§ **What you have to do**:
Reproduce every line of the entries below, including the instructions they contain, and offset each coordinate value in the answers by 150. Omit the pictures from your output.

Source data:
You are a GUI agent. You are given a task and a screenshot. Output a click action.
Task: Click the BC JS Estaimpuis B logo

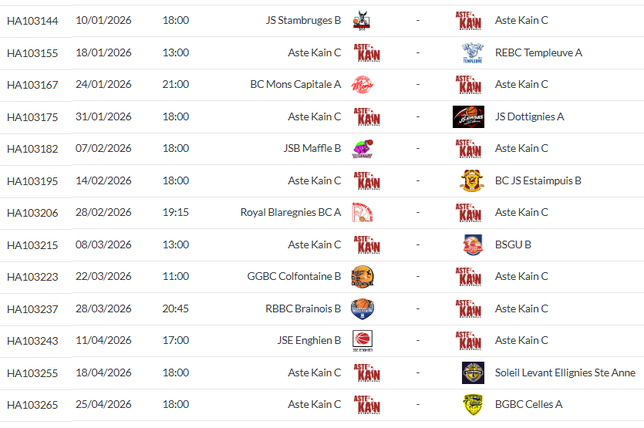tap(473, 180)
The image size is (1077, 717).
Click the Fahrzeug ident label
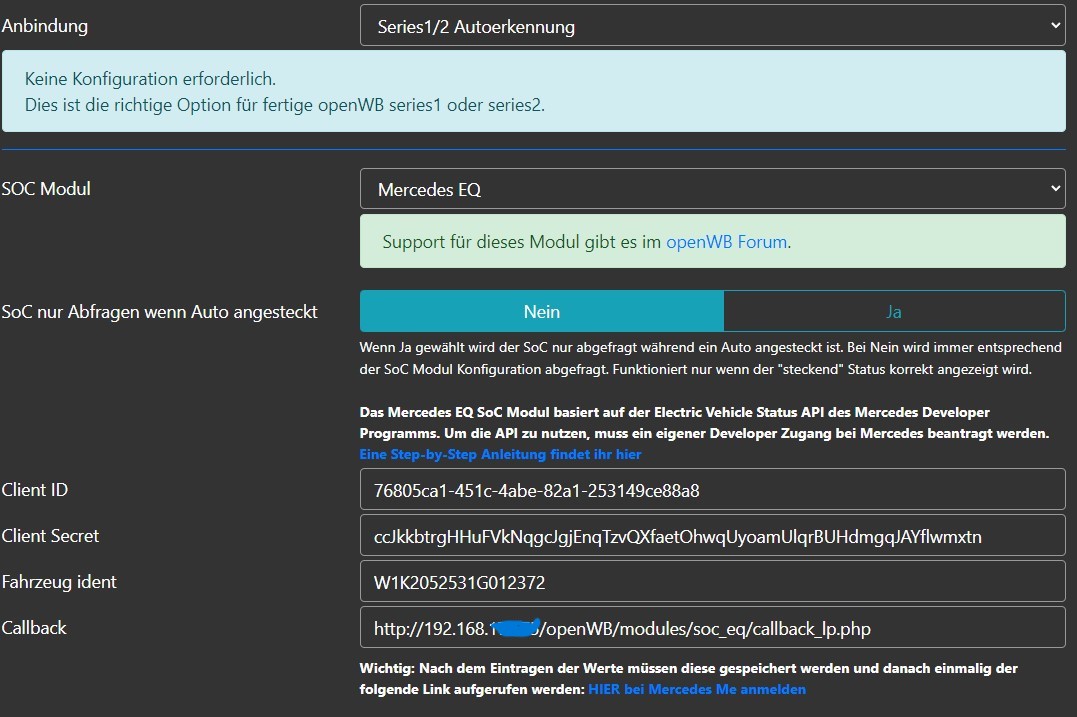(x=59, y=582)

§ **Task result**:
You are a GUI agent. You are given a task and a screenshot. Output a click action.
Task: Click the BC JS Estaimpuis B logo

tap(623, 330)
The image size is (1077, 717).
Click the Fahrzeug ident label
(x=209, y=732)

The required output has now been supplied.